Sealing wounds with hydrogel

Scientists at the University of Delaware have invented a biomaterial with anti-bacterial properties that could help repair damaged tissue when it is injected into a wound.

The low-viscosity gel solidifies almost on contact with a wound, and could help to regenerate healthy tissue in a cancerous liver, heal a biopsy site or provide an anti-bacterial pain-killing solution to wounded soldiers in the field.

Hydrogels are formed from networks of super-absorbent, chain-like polymers. Although not water soluble, they are able to soak up large amounts of water, and their porous structure allows nutrients and cell wastes to pass through them.

The researchers, Joel Schneider and Darrin Pochan, have developed a peptide-based hydrogel that, once implanted in the human body, become scaffolds for cells to hold onto and grow. Such cells include fibroblasts, which form connective tissue, and osteoblasts, which form bones.

‘They're like rebar when you're building something with concrete,’ Schneider said. ‘They give the cement something to hang onto.’

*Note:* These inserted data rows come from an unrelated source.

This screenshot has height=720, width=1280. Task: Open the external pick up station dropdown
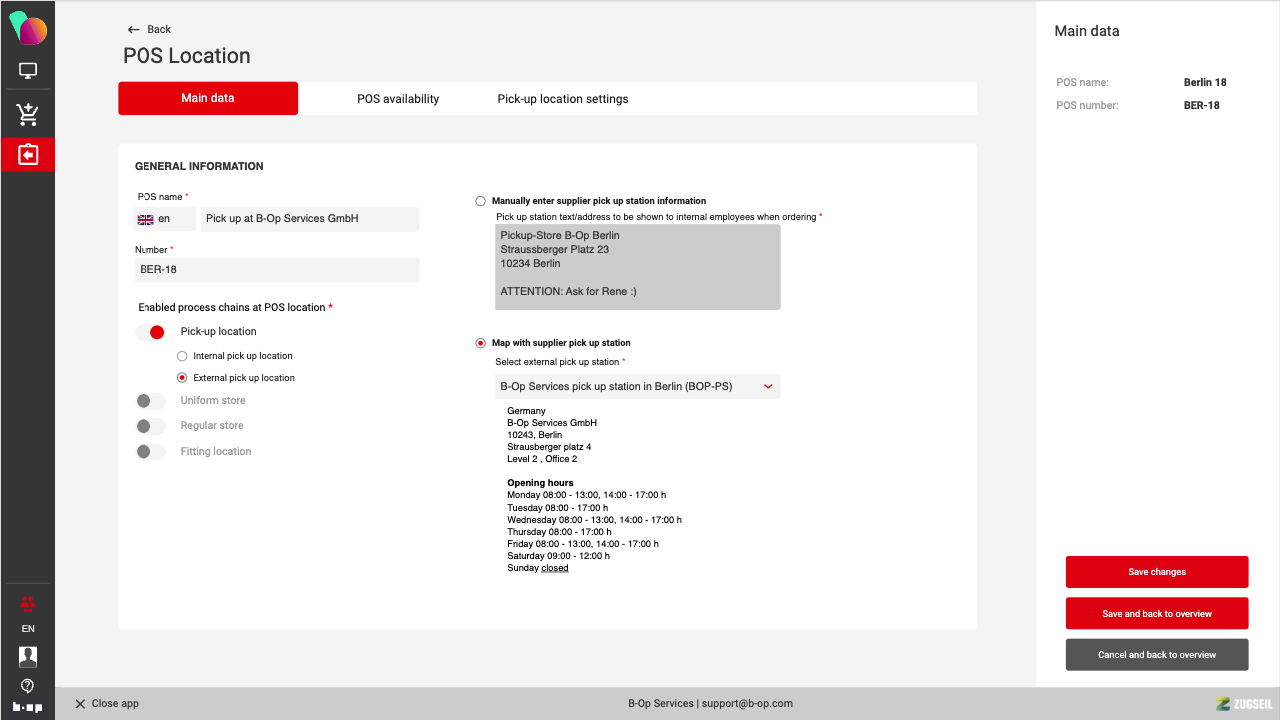coord(637,386)
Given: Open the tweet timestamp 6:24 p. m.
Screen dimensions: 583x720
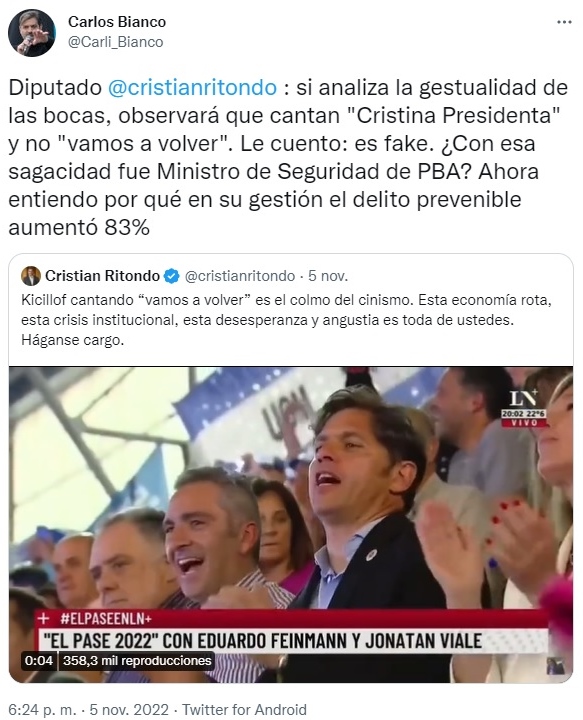Looking at the screenshot, I should (42, 709).
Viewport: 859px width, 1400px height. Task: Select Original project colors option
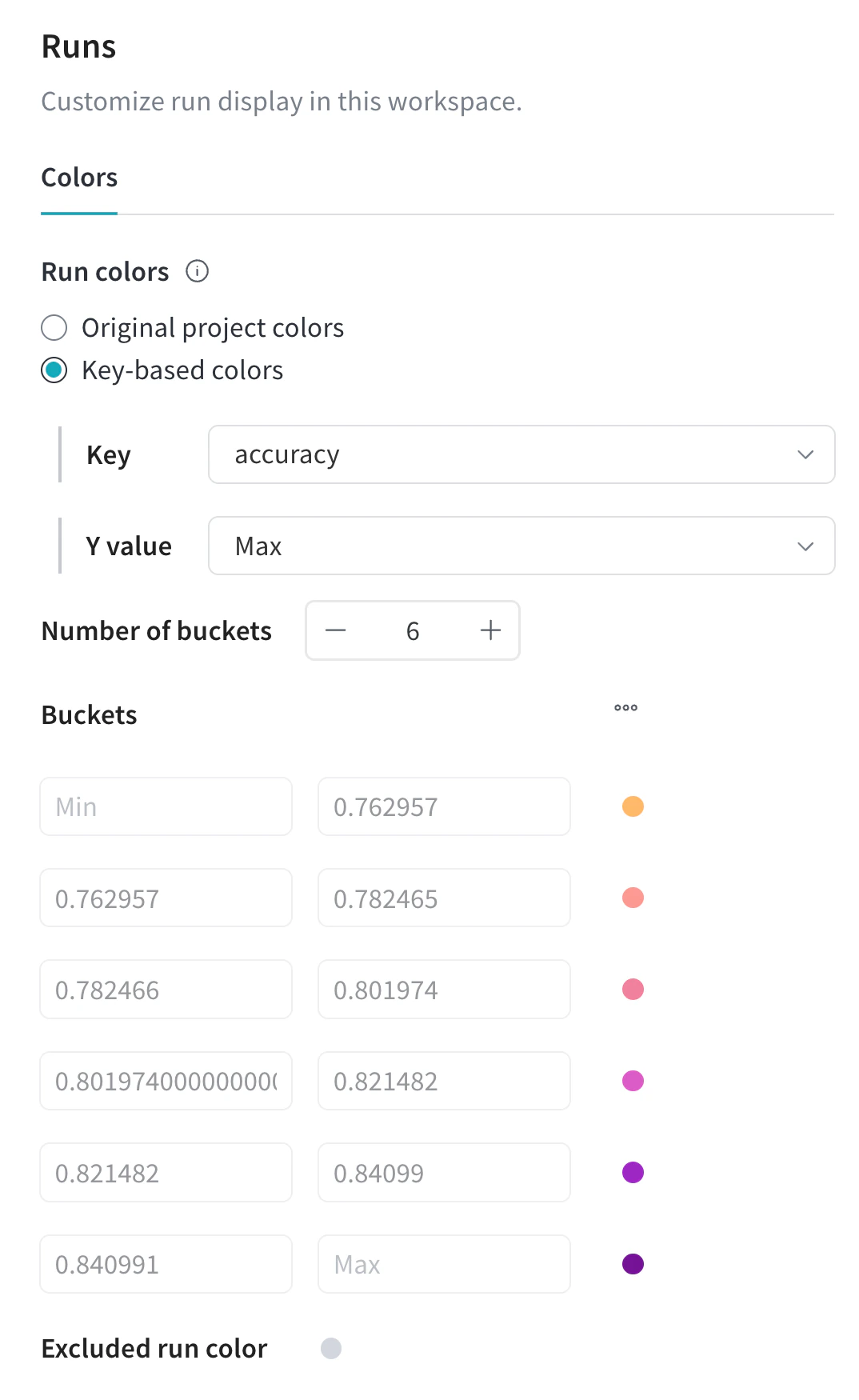54,328
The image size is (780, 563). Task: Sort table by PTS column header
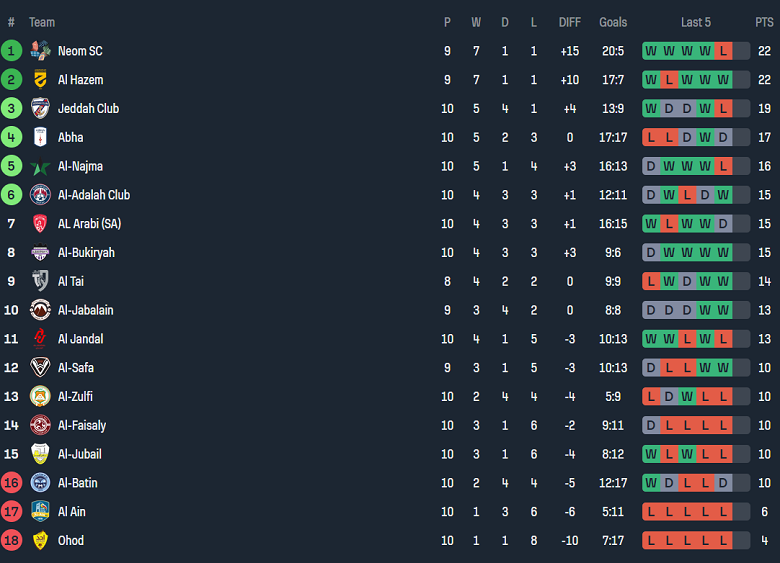click(764, 22)
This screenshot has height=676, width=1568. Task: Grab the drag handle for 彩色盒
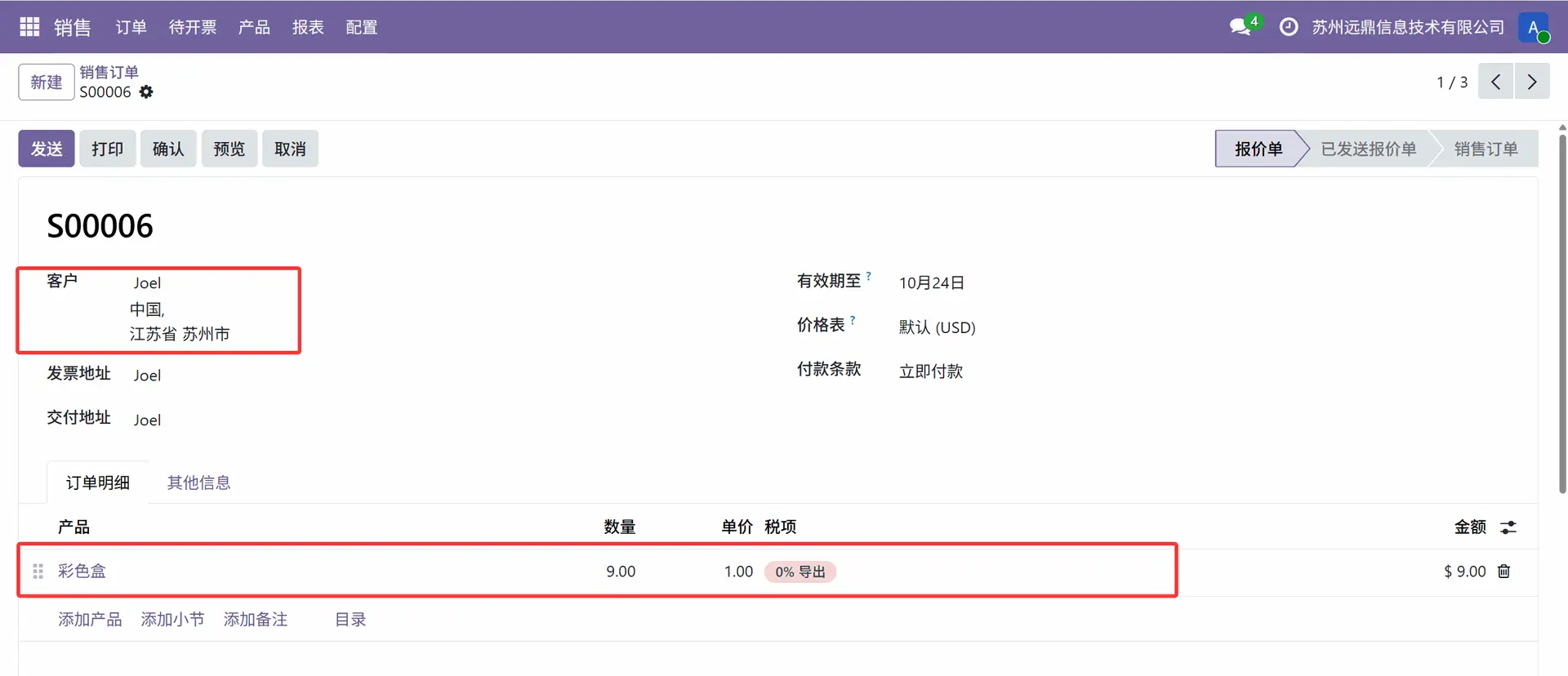(38, 571)
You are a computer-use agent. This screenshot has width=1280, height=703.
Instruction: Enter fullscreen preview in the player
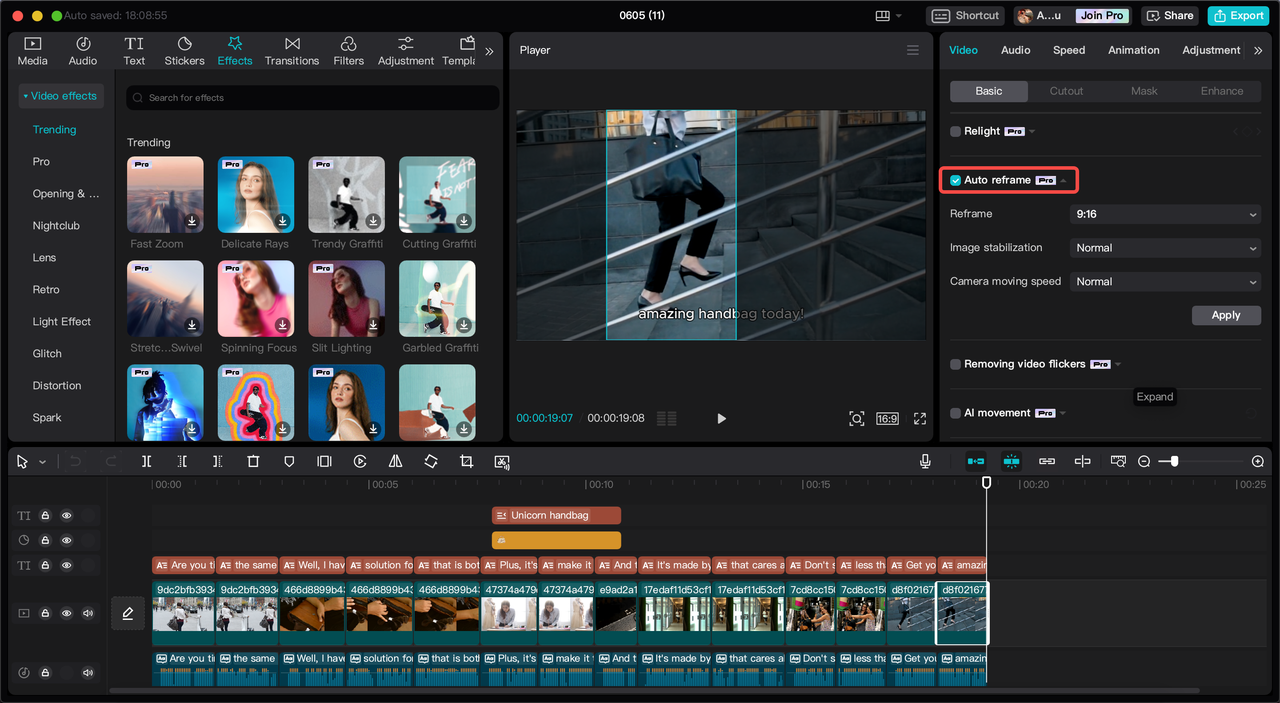(x=919, y=419)
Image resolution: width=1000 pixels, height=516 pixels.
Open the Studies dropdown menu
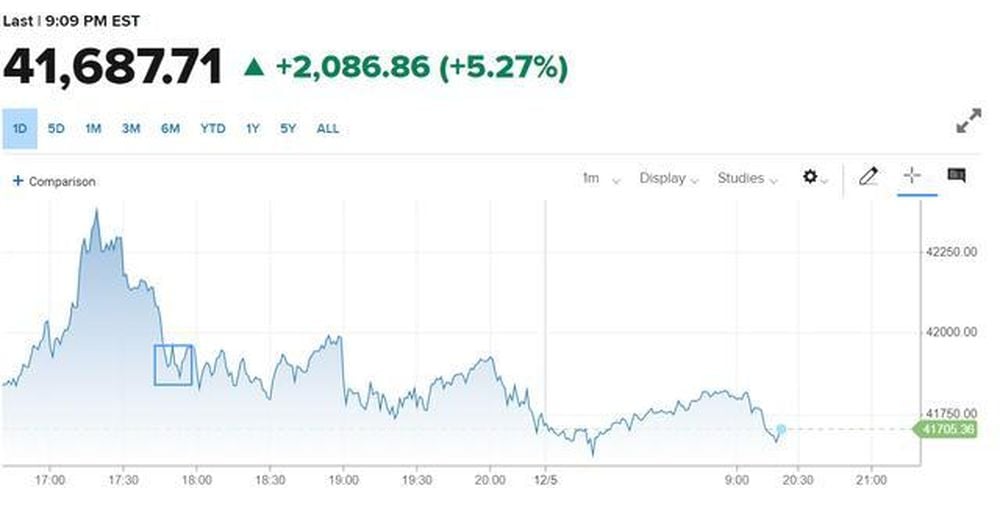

The hydrogel is based on a self-assembling peptide called MAX1, a short chain of amino acids that the scientists designed six years ago. The amino acids, which make up proteins, bond together to form chains that fold up into more compact shapes with specific functions.

The peptide used in the hydrogel was designed to automatically fold into a specific shape in response to a particular trigger, such as exposure to light. After folding, it self-assembles, to create the hydrogel.

Using MAX8, a new generation of the original peptide, Lisa Haines-Butterick, a doctoral student working on the project, developed the technique of encapsulating living cells in the hydrogel and then injecting the gel into secondary sites without harming the cells.

‘Although we have currently only demonstrated this capacity of our gels using simple models, we envision that when injected into the body, the cells encapsulated in the gel can go about their business in restructuring the tissue,’ said Schneider.

A feature of the hydrogel is that it is cytocompatible, which means that is not toxic to the cell it is being delivered to. The researchers are also exploring the antimicrobial qualities of the gel, which kills certain gram-negative and gram-positive bacteria.

The hydrogel can be delivered in different forms: it can be freeze-dried into a powder and mixed with a powder for use, or injected from a syringe.

The scientists have also envisaged use of the hydrogel in repairing damaged livers.

‘The liver is an amazing organ,’ said Schneider. ‘It has the ability to regenerate itself quite easily. If almost 70 percent of it is lost to disease and removed, that remaining 30 percent can grow back, affording a functional liver. We want to use the hydrogels to deliver hepatocytes to the liver.

‘These could be used to beef up the liver's function prior to surgery if, for example, someone had hepatitis, or drank a lot, factors that would normally limit the amount of cancerous liver that can be removed.’